## [Problem statement]
Arrange the lines from the one containing "Reporting (22, 2124)" through the one containing "Sitemap (207, 914)", both included, as a Markdown table with the columns No. and Entry. Number the rows and omit blank lines.

## [Extracted information]
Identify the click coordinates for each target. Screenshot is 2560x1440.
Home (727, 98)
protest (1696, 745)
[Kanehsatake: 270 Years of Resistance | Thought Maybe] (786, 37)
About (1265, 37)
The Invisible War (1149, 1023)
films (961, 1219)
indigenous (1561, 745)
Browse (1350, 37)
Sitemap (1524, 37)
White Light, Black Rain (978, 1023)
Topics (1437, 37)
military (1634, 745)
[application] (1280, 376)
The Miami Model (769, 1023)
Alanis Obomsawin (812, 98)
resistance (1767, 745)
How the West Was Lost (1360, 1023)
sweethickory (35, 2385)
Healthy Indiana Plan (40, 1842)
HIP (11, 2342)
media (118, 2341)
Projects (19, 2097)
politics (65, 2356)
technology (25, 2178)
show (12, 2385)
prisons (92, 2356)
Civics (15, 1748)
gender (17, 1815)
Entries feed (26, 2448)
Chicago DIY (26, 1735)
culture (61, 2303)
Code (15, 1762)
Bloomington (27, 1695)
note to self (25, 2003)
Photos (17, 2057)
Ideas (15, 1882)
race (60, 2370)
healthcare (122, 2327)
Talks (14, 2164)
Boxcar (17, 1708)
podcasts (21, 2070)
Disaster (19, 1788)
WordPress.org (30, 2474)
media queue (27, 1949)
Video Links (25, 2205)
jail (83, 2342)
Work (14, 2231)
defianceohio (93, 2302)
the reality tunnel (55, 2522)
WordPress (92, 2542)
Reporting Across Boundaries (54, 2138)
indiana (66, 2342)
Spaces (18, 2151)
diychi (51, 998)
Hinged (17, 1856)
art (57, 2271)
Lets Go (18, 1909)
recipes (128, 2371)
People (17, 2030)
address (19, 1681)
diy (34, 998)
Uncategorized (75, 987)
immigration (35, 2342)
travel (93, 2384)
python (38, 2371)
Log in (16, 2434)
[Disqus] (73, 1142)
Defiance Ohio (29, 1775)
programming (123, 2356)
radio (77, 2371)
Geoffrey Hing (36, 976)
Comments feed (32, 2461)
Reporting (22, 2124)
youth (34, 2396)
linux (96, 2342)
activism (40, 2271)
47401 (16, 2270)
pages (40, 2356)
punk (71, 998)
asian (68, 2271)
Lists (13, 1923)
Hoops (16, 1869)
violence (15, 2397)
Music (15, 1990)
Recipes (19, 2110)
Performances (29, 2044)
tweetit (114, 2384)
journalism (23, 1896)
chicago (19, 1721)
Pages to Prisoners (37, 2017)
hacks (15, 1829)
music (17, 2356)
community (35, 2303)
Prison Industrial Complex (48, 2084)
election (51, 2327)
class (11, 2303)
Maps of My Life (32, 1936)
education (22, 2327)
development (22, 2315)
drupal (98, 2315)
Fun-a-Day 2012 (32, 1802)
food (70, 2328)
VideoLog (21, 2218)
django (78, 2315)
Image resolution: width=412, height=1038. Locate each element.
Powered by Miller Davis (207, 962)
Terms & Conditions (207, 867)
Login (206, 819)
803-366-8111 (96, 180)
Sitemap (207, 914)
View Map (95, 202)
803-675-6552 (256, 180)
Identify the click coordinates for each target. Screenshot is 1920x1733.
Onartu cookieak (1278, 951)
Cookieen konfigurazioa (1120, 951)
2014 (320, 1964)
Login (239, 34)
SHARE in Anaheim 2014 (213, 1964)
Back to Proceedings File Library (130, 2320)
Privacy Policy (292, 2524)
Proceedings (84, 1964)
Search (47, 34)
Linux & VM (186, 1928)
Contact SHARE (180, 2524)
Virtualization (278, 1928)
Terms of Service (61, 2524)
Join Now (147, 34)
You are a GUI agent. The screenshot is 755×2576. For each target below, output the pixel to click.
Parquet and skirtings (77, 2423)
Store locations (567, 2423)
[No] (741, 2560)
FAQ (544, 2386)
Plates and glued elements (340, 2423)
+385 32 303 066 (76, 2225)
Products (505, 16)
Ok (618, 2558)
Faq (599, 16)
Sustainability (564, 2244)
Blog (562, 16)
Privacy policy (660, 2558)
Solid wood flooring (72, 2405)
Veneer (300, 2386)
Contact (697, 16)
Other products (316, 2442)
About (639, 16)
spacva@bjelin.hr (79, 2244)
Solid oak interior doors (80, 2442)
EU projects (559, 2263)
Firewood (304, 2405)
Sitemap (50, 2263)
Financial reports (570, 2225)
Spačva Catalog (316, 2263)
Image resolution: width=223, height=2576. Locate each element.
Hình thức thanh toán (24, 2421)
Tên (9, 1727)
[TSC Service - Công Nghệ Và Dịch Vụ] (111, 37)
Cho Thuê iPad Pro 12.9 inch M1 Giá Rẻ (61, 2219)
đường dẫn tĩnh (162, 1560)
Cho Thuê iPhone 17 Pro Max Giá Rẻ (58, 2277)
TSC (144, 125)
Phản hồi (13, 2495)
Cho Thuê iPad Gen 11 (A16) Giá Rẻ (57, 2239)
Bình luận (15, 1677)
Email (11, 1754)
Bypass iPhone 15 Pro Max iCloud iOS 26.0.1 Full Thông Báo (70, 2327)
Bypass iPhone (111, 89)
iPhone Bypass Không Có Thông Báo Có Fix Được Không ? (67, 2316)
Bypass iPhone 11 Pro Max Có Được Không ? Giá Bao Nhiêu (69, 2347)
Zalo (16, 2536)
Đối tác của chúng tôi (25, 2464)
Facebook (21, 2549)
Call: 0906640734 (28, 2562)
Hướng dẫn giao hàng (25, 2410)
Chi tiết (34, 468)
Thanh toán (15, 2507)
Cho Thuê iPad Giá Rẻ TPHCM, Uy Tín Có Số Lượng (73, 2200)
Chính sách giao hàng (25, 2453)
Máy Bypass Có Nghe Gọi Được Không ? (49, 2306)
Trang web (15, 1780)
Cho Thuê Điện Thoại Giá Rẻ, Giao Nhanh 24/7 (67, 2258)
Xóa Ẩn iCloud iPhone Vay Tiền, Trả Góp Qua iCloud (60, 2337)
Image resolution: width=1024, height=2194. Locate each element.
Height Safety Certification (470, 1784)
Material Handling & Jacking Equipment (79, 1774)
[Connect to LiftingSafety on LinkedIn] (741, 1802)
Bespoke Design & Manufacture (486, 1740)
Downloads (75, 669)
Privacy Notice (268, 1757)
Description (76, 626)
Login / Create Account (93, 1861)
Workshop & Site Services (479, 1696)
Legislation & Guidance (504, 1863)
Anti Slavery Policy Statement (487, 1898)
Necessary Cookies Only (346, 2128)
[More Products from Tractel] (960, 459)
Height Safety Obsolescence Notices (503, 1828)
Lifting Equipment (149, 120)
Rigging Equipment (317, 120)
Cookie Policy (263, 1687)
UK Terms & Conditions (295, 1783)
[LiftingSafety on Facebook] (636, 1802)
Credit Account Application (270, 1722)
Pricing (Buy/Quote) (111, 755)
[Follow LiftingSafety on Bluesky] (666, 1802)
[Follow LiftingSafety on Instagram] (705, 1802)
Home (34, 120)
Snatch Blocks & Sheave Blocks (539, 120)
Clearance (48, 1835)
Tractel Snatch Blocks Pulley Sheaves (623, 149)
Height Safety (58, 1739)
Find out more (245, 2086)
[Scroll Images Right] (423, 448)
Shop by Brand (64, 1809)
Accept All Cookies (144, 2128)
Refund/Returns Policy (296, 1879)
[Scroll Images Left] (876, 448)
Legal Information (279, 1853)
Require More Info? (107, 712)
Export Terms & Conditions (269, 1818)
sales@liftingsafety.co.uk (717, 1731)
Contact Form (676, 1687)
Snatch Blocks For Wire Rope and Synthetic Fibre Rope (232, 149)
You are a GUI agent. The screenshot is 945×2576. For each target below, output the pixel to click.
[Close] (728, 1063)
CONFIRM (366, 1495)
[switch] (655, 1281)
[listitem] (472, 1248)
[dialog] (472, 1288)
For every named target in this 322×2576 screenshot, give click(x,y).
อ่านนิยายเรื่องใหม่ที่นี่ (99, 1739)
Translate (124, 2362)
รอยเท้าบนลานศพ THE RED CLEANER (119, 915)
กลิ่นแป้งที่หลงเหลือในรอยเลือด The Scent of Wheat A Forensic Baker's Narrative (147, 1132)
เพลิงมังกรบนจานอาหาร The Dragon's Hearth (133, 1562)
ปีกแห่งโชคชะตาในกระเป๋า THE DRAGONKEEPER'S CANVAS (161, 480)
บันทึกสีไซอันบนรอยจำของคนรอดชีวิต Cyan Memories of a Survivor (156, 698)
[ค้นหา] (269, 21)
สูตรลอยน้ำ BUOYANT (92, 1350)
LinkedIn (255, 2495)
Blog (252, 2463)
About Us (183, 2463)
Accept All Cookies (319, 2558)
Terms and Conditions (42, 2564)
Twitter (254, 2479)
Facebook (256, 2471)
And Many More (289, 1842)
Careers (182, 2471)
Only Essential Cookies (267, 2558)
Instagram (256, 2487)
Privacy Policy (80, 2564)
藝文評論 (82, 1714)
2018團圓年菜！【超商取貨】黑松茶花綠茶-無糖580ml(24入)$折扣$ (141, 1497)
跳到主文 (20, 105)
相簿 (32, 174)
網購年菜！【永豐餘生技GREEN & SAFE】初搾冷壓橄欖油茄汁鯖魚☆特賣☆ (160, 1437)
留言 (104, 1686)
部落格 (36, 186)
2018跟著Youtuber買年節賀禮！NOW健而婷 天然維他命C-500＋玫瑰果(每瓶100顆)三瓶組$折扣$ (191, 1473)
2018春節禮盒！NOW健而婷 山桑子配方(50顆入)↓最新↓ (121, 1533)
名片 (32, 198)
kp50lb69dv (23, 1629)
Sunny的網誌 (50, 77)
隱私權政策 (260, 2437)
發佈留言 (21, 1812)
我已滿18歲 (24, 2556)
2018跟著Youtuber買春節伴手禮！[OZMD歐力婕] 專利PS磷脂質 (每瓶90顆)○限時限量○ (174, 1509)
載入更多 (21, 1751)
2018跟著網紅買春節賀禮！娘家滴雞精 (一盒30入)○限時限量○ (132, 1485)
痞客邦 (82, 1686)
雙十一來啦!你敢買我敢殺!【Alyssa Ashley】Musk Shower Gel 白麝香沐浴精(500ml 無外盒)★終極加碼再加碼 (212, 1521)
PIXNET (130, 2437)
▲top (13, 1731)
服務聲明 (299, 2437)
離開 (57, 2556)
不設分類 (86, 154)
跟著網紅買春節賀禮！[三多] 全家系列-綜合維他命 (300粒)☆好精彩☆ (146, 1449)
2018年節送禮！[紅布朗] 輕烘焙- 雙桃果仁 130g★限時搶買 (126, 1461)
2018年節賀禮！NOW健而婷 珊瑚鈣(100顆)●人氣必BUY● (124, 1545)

## [Written answer]
| No. | Entry |
|---|---|
| 1 | Reporting (22, 2124) |
| 2 | youth (34, 2396) |
| 3 | linux (96, 2342) |
| 4 | activism (40, 2271) |
| 5 | 47401 (16, 2270) |
| 6 | pages (40, 2356) |
| 7 | punk (71, 998) |
| 8 | asian (68, 2271) |
| 9 | Lists (13, 1923) |
| 10 | Hoops (16, 1869) |
| 11 | violence (15, 2397) |
| 12 | Music (15, 1990) |
| 13 | Recipes (19, 2110) |
| 14 | Performances (29, 2044) |
| 15 | tweetit (114, 2384) |
| 16 | journalism (23, 1896) |
| 17 | chicago (19, 1721) |
| 18 | Pages to Prisoners (37, 2017) |
| 19 | hacks (15, 1829) |
| 20 | music (17, 2356) |
| 21 | community (35, 2303) |
| 22 | Prison Industrial Complex (48, 2084) |
| 23 | election (51, 2327) |
| 24 | class (11, 2303) |
| 25 | Maps of My Life (32, 1936) |
| 26 | education (22, 2327) |
| 27 | development (22, 2315) |
| 28 | drupal (98, 2315) |
| 29 | Fun-a-Day 2012 (32, 1802) |
| 30 | food (70, 2328) |
| 31 | VideoLog (21, 2218) |
| 32 | django (78, 2315) |
| 33 | Image resolution: width=412, height=1038. Locate each element. |
| 34 | Powered by Miller Davis (207, 962) |
| 35 | Terms & Conditions (207, 867) |
| 36 | Login (206, 819) |
| 37 | 803-366-8111 (96, 180) |
| 38 | Sitemap (207, 914) |